Wie zuvor berichtet: Ich liebe meine Katzenohren. In dem Testartikel vor ein paar Tagen hatte ich großkotzig angekündigt, die süßen, mich zum bengalischen Tiger deklarierenden Ohren aus Pappe und Plüsch, noch öfter zu tragen. Genau das habe ich am Wochenende auf einer Party gemacht. Wie zu erwarten war, wurde ich begrenzt ernst genommen. Das reichte jedoch völlig, um mich mit Faxe und Co. ein wenig außerhalb des “normalen” Rahmens bewerten zu lassen.

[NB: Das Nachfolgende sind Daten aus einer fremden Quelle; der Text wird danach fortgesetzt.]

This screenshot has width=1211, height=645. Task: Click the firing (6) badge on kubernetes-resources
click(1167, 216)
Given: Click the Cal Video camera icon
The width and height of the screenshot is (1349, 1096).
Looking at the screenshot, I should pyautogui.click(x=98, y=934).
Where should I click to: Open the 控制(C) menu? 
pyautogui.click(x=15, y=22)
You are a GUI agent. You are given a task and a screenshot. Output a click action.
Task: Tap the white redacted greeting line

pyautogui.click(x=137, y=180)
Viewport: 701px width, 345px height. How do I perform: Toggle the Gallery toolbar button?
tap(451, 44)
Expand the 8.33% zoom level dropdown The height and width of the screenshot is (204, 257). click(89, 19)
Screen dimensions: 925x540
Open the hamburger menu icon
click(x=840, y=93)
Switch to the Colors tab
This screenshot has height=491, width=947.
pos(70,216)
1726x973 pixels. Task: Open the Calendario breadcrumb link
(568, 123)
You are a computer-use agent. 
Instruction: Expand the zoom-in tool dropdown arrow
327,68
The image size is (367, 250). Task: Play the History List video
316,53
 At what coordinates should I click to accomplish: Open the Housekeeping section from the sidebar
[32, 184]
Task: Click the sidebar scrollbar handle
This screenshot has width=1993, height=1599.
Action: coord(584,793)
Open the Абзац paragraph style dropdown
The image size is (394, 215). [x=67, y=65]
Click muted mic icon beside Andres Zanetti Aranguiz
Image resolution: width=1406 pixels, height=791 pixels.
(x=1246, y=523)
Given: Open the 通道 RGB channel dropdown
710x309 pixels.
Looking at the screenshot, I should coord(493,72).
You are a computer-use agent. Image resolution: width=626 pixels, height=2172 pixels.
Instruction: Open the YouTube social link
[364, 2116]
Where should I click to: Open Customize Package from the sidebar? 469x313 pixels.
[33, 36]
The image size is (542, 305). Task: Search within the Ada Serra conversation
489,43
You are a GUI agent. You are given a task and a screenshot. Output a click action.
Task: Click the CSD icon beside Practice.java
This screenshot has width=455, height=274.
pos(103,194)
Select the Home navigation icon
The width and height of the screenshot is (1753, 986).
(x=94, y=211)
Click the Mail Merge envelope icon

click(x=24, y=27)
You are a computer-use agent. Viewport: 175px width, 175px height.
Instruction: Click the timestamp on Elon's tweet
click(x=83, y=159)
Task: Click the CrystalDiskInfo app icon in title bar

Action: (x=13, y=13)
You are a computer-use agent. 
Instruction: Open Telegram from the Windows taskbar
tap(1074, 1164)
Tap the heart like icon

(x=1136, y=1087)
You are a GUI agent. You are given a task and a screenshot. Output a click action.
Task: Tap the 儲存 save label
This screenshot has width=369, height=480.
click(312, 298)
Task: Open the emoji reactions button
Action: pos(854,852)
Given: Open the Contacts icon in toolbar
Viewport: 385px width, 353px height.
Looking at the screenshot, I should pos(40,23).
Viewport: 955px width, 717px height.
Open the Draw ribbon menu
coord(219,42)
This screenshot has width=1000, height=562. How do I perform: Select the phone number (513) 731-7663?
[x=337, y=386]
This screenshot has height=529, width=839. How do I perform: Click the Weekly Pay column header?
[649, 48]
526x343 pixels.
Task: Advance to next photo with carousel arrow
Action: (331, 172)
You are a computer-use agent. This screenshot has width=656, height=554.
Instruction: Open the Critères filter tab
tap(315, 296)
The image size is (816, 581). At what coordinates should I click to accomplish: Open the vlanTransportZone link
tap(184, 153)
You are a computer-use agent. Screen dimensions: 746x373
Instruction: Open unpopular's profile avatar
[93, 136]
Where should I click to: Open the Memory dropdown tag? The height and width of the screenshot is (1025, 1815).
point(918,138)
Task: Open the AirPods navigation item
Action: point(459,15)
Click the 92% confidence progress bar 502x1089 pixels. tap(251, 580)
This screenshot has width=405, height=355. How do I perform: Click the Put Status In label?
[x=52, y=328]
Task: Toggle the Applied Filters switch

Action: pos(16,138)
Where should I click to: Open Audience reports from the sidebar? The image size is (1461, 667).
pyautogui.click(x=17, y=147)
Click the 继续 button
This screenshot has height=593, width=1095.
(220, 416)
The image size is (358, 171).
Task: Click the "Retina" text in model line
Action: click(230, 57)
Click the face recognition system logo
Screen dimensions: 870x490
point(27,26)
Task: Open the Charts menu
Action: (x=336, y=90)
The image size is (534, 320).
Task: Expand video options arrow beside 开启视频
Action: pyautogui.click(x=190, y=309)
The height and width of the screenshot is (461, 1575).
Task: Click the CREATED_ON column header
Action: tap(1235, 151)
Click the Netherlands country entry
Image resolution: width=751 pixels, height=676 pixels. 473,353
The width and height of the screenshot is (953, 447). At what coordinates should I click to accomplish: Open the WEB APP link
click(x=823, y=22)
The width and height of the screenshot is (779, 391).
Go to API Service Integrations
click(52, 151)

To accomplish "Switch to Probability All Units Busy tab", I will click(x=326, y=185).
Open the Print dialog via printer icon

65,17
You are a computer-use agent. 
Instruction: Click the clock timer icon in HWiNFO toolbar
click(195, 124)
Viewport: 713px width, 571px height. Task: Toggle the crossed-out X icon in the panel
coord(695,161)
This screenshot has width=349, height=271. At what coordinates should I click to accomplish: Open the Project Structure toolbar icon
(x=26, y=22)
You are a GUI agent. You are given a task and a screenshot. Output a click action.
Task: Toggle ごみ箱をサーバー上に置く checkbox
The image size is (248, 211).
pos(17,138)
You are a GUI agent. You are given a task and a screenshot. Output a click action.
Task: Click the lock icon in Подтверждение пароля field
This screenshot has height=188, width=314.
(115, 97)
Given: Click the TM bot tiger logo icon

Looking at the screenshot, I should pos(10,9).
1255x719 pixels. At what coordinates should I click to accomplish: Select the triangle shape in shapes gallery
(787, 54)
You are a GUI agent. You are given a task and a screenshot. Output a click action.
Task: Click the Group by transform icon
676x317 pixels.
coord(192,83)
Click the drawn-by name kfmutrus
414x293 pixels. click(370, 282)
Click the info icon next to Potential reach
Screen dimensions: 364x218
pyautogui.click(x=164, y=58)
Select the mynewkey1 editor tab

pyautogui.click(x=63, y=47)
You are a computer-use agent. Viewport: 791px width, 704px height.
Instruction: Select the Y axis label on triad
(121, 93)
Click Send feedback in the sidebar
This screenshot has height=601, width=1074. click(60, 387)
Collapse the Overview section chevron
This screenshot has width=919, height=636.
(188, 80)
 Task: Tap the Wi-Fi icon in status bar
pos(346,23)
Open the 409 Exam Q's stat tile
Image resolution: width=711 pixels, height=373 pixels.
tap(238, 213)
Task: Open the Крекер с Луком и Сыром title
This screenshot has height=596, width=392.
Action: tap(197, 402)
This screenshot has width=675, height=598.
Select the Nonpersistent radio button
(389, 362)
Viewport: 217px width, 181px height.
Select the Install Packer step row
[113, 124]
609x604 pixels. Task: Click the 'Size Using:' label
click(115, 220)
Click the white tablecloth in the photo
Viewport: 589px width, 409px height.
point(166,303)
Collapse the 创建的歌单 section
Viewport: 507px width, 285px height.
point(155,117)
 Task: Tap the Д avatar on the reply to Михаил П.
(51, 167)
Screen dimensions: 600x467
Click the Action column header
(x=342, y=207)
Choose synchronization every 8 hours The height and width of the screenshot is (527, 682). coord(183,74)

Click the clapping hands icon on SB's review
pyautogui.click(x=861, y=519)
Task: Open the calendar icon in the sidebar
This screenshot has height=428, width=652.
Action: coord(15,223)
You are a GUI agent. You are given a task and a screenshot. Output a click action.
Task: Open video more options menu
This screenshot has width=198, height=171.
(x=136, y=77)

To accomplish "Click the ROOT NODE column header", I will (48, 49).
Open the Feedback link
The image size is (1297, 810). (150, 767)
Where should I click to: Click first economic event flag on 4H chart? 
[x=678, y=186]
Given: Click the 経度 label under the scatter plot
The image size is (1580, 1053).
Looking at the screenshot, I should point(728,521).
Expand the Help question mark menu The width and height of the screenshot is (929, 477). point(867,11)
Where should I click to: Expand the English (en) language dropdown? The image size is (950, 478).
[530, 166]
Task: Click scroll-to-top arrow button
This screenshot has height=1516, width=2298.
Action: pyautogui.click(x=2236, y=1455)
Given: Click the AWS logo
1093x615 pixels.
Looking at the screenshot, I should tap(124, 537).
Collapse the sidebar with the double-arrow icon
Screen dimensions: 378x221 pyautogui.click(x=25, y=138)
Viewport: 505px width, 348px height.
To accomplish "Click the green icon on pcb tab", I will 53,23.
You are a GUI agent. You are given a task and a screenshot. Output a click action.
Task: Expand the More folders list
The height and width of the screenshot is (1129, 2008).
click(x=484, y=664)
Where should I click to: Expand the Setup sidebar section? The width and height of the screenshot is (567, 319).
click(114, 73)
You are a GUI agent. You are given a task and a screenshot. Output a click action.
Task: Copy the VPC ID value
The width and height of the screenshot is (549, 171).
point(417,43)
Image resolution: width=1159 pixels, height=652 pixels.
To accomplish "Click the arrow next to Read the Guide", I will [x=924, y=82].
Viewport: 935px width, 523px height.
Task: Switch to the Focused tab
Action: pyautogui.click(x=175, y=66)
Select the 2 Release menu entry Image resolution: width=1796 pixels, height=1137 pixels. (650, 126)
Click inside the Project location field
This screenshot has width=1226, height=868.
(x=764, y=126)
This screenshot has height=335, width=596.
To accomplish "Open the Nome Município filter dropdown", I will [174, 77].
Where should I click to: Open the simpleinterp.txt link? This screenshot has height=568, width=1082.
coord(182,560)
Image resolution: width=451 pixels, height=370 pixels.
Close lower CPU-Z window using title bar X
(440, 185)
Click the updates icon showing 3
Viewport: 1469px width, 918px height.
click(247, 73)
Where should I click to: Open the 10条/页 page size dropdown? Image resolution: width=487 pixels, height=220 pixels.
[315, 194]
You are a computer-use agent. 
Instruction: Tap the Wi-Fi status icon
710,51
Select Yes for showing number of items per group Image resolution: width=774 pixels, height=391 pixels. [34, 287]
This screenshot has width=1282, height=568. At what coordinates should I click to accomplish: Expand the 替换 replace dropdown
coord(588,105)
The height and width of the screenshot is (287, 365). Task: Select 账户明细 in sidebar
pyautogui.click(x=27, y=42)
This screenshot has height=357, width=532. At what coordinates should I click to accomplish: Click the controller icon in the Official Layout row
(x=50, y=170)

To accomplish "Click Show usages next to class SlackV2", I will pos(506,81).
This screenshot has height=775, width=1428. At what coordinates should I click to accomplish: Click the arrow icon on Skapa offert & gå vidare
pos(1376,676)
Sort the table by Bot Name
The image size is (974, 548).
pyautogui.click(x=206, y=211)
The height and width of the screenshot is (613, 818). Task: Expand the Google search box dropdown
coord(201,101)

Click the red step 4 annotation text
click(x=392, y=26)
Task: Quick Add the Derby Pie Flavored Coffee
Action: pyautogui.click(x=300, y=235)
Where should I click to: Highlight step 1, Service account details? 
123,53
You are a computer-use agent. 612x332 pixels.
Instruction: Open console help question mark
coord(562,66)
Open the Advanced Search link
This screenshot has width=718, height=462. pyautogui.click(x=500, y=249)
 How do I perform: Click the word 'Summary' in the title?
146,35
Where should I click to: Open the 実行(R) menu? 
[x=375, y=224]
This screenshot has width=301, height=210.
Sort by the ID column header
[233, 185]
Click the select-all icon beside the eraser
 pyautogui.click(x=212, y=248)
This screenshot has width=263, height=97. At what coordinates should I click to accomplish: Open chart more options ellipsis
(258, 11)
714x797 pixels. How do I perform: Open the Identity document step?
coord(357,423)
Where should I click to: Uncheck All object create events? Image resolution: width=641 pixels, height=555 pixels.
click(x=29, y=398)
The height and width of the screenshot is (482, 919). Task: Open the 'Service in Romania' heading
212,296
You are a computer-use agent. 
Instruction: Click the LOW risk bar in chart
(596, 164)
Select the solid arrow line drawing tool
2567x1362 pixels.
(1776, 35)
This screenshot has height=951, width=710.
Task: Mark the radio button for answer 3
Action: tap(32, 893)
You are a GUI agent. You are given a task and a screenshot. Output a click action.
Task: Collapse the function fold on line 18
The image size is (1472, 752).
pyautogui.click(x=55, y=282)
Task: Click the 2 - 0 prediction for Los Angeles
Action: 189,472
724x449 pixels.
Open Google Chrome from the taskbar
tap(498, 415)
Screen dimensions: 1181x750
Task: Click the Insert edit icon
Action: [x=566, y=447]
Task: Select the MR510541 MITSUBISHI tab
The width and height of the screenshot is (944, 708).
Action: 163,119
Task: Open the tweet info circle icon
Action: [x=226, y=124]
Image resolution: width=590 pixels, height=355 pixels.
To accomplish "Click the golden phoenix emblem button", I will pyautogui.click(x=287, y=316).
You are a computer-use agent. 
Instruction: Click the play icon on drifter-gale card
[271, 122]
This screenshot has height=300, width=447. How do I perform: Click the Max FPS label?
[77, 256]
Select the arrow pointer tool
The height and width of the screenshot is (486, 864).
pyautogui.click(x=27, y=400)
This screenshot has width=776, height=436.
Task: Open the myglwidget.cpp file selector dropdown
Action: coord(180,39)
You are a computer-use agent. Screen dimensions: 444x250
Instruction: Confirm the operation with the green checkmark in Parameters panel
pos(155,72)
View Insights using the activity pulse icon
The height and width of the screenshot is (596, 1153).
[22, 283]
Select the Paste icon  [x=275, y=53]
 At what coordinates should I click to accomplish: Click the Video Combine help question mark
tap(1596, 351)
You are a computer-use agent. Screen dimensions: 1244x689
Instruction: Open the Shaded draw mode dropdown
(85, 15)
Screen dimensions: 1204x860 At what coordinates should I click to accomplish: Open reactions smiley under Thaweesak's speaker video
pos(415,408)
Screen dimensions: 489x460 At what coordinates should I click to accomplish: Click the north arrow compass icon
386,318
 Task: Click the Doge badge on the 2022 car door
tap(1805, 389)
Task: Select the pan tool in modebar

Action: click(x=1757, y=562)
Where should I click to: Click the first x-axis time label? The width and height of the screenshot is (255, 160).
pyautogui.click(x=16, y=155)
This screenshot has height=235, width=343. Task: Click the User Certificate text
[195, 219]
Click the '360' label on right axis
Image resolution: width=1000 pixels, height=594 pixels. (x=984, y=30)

Anzugpflicht und ihre Derivate

Wer sich fügte, der trug schwarz. Wer dem Gastgeber in den Arsch kriechen wollte, der trug den Anzug mit Krawatte. Die wenigen, die es sich im Arsch des Geburtstagskindes so richtig gemütlich gemacht hatten, vergaßen völlig, dass weite Kleidung bequemer ist und auch leichter zu reinigen, nachdem man sich mit diversen Alkoholika besudelt hatte…

Die Neue Seriösität

Ja, du liest richtig! Ich finde mich äußerst seriös. Ich sehe mich als Vorreiter einer Gesellschaft, die sich frei durch sich selbst bewegt und mit Liebe dem Spiegelbild Mensch begegnet. Damit möchte ich mich nicht rühmen und ich beanspruche vorerst keine Nobelpreise (solche Farce-Artefakte würde ich ohnehin mit großem Tam-Tam ablehnen) für mein fragwürdiges Verhalten und die dadurch manifestierte Philosophie.

Danke an das Doppel-B

Ein wenig unpassend und doch treffend möchte ich wiederholt meinen Dank an meine zwei treuesten Leser formulieren: Danke, Benni und danke, Ben. Yippui.